A Mosca, in ogni caso, le reazioni alla vittoria elettorale di Fico e dei socialdemocratici in Slovacchia sono state generalmente caute, almeno a livello esteriore. Su alcuni media russi si è sottolineata la tendenza verso un ammorbidimento della linea anti-russa sotto la spinta della crescente insofferenza popolare per le conseguenze della guerra. Allo stesso tempo, in pochi si fanno per il momento illusioni circa un cambiamento radicale dell’approccio alla crisi russo-ucraina. La testata on-line Vzglyad ha ad esempio fatto notare come le esigenze di campagna elettorale possono amplificare i proclami di natura populista o sovranista, mentre, una volta installatosi, il nuovo governo di turno evidenzia un atteggiamento più moderato o addirittura opposto rispetto a quello promesso. L’appartenenza all’UE e alla NATO contribuisce a spiegare questa metamorfosi e il sito russo porta come esempio di voltafaccia in senso atlantista quello del governo italiano di Giorgia Meloni.

Da Bratislava c’è quanto meno da aspettarsi un attenuamento della retorica anti-russa e, comunque, il dato del voto di sabato scorso indica un chiaro spostamento in corso dell’opinione delle popolazioni europei sulla guerra in Ucraina. Intanto, è quasi scontato che UE e Stati Uniti torneranno alla carica con le accuse, a quei governi che non si uniformano alla linea anti-russa, di tendenze autoritarie che minaccerebbero il “modello liberale democratico” occidentale. L’Ungheria di Orban è da tempo il bersaglio preferito in questo senso e i primi segnali minacciosi hanno già riguardato anche il premier designato slovacco.

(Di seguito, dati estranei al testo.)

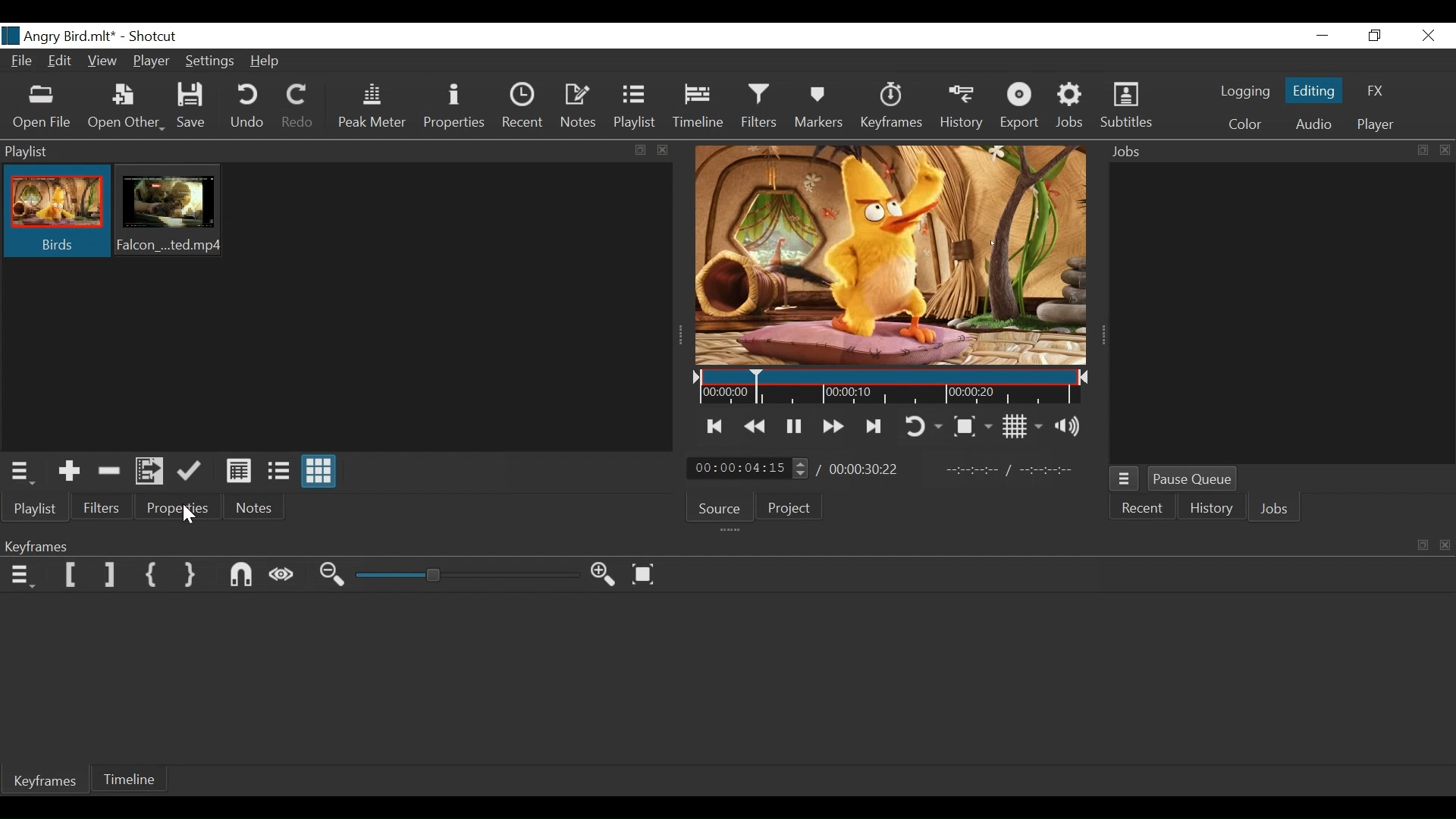 The width and height of the screenshot is (1456, 819). I want to click on In point, so click(1010, 471).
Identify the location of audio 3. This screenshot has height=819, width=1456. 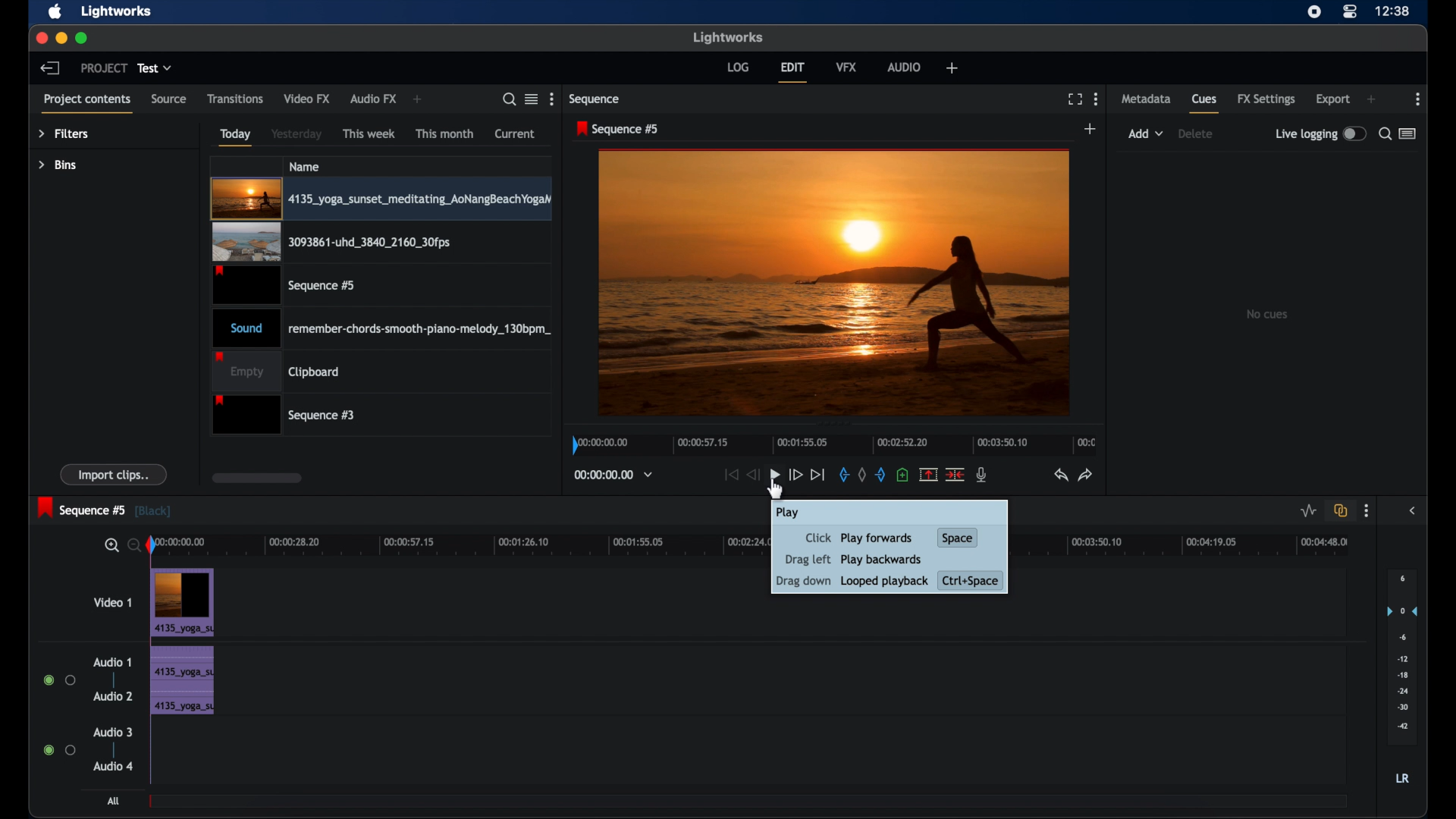
(111, 733).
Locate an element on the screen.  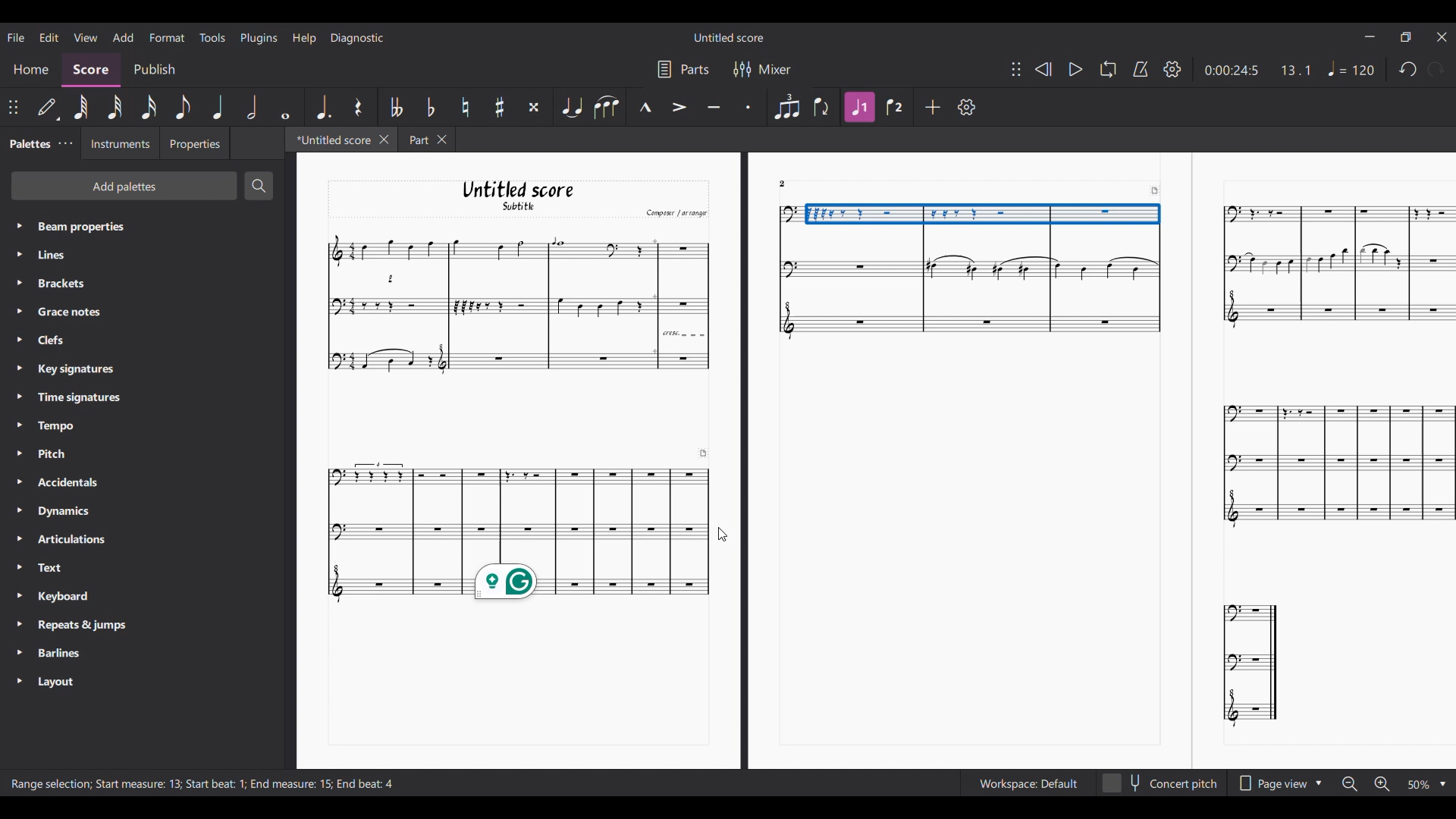
Tab is located at coordinates (65, 143).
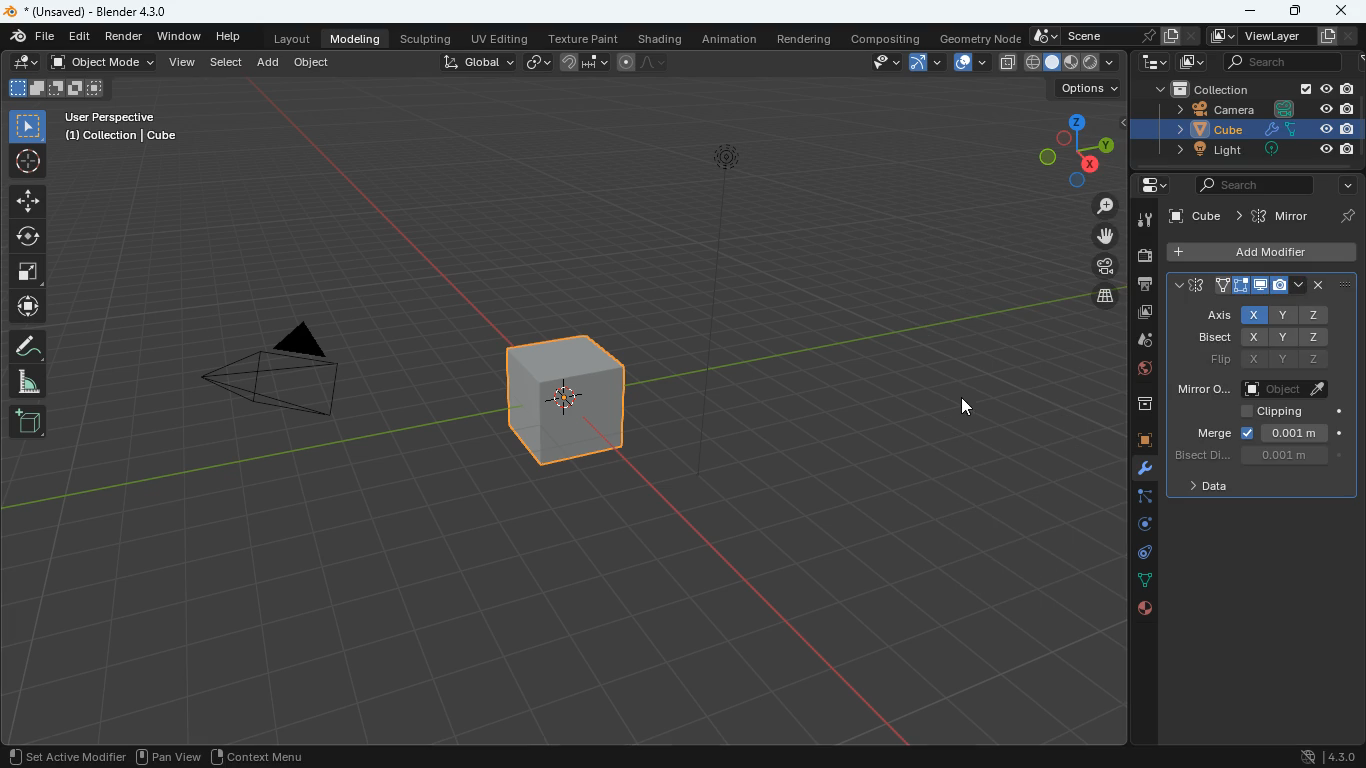 This screenshot has height=768, width=1366. What do you see at coordinates (1280, 414) in the screenshot?
I see `clipping` at bounding box center [1280, 414].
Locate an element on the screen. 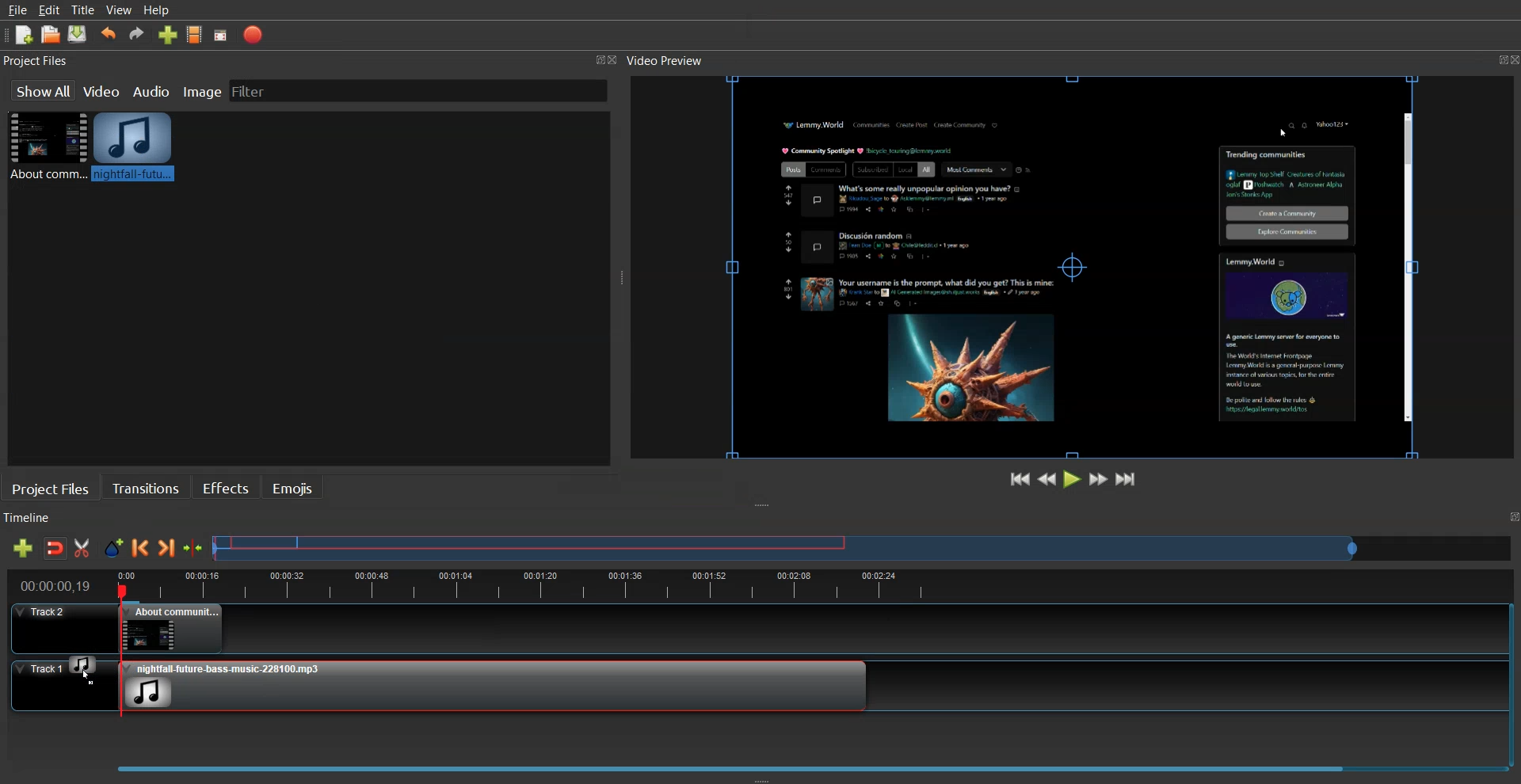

Un altro obiettivo della finta crociata democratica di Bruxelles è l’esecutivo ultra-conservatore polacco, in passato oggetto di provvedimenti comunitari e più recentemente tornato nelle grazie europee per via dell’appoggio garantito a Kiev e della ferocissima russofobia ostentata dai leader del partito al potere. Se, in caso di conferma dell’esecutivo in carica, dopo il voto del 15 ottobre Varsavia dovesse orientarsi definitivamente su posizioni critiche verso Kiev, è molto probabile che il “problema democratico” in Polonia tornerà in fretta al centro degli scrupoli altamente selettivi dei burocrati e delle cancellerie europee.